The AFL-CIO Executive council voted unanimously at its March 6 meeting in Las Vegas to endorse universal national health care coverage for all Americans under a plan in which government plays a central role in regulating, financing and providing that care.

The move by leaders of some of the nation’s biggest unions, ranging from the American Federation of State, County and Municipal Employees Union (AFSCME) on the one hand to the building trades on the other, is unprecedented in the history of the U.S. labor movement.

Under the union backed plan, the government, as the administrator, would act as it does now with Medicare to bargain prices down, in contrast to the current health care system which has driven costs up for the insured while leaving 47 million uninsured and many millions more under-insured.

The move by the AFL-CIO comes as companies across the U.S. are dropping health care for workers and as many other companies are trying to force their employees to pay ever larger percentages of their health care costs.

The move also comes at a time when the American people are expressing their readiness for radical overhaul of the nation’s health care system In a New York Times/CBS poll last week, clear majorities indicated backing for national, government-run health insurance and even expressed willingness to pay higher taxes for it.

“The time for talking about this crisis is past,” the resolution said, adding “all families deserve the security of a universal health care system that guarantees access based on need rather than on income. Health care is a fundamental human right.”

Gerald Shea, AFL-CIO health care policy specialist, said the resolution was “designed to address the major shortcomings in our current health care system. Careful consideration was given to come up with a plan that would cover the largest possible number of people, and in order to cut costs, have the government play the leading role.”

He cited Medicare, “in which the government provides coverage paid for out of payroll taxes,” and said, “We can build on this by taking Medicare benefits and by updating and expanding them so that they fit the needs of the whole working [age] population and children. Under this plan the government would negotiate prices with physicians and providers that are affordable.”

Also at its March 6 meeting the AFL-CIO Executive Council rebuked President Bush for including in his recent health care proposals a plan to tax what the president called “gold plated health insurance enjoyed by many in this country.”

“Until comprehensive national reform is enacted, we will continue to defend health benefits workers have fought and sacrificed to establish over the last 50 years,” the AFL-CIO said.

“The Bush plan,” Shea said, “would be used as an excuse by companies to dump any decent health care plans that they might now have.”

The Council also rejected new mandatory insurance schemes. “Universal health care does not mean mandating that everyone must buy a health insurance policy and then handing them the bills,” the statement said.
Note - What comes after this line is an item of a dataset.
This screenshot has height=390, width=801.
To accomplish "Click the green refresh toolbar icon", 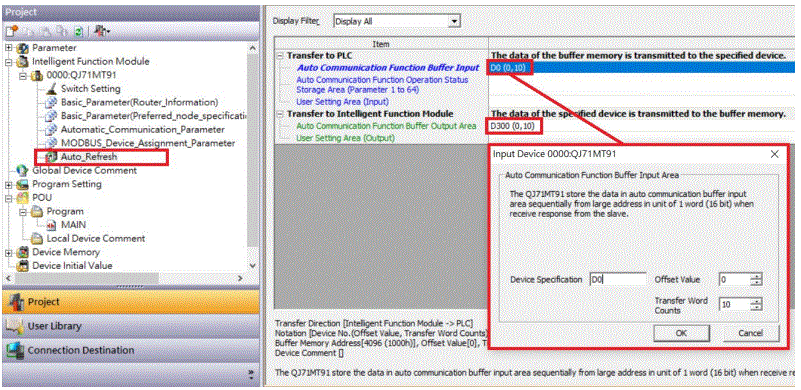I will (x=79, y=32).
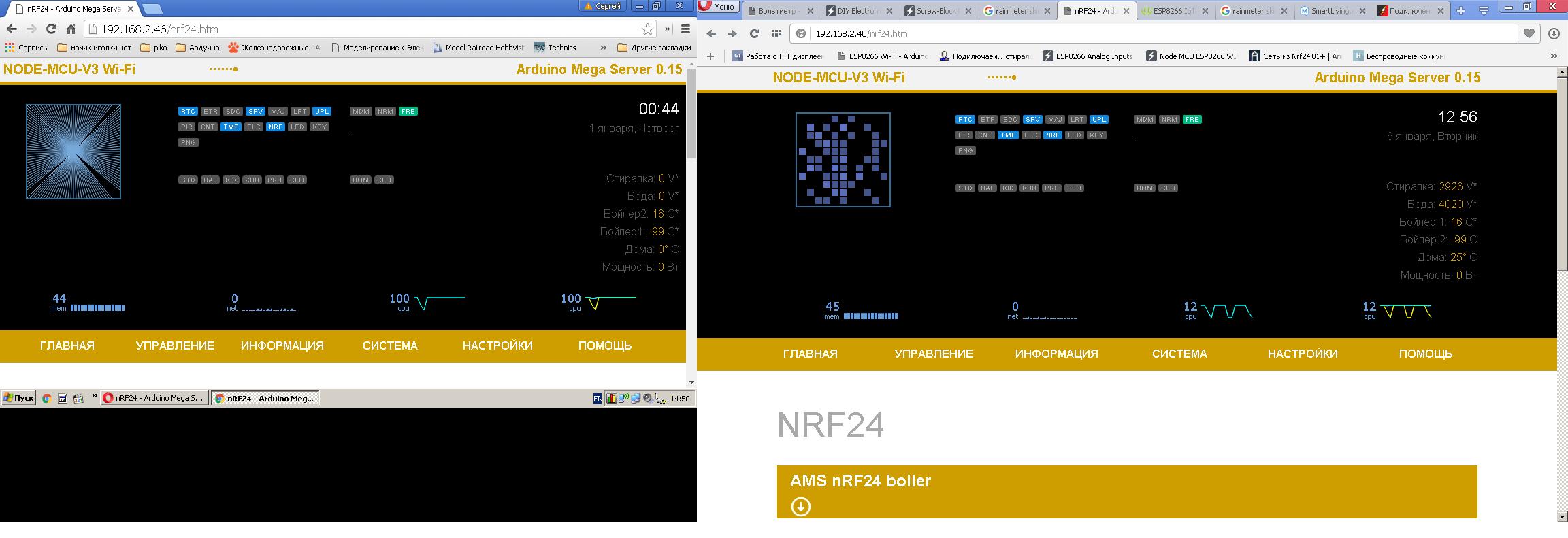
Task: Reload the page in the Opera window
Action: pyautogui.click(x=754, y=33)
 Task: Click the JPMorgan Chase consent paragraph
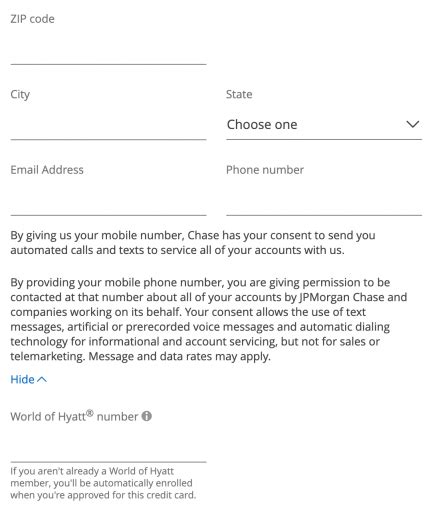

The Executive Council did not endorse a specific bill that would overhaul the nation’s health care system. Shea said, however, that HR 676, a bill sponsored by Rep. John Conyers (D-Mich.), would “more than accomplish what the unions want.” The Conyers bill provides for a single payer, government-run health care system.

Shea also praised other bills pending in the House and Senate.

But, said Kay Tillow, communications director for the Nurses Professional Organization/All Unions Committee for Single Payer Health Care, “those other bills would extend Medicare to the whole country, but still leave a role for private insurers.”

Her group has been instrumental in winning support for the HR 676 Conyers bill by numerous unions including the International Longshore and Warehouse Union, the United Steel Workers, the Plumbers and the Pipefitters. More than 200 other union groups including the Wisconsin AFL-CIO now back the Conyers bill.

Tillow described the AFL-CIO initiative on universal health care as “a big advance over the present health care system,” but said private insurers should be eliminated since they drive up costs.

She explained why private health insurers must be eliminated, as they are in the Conyers bill. “The profits made by private insurers amount to $300 billion annually. If you eliminate them, you have that much more money to do what has to be done.

“The second reason for eliminating private insurers,” she said, “is that they interfere with care. They stipulate types of care, medications, therapies, and time limits they have no business stipulating. They make decisions that should be made by doctors and their patients.”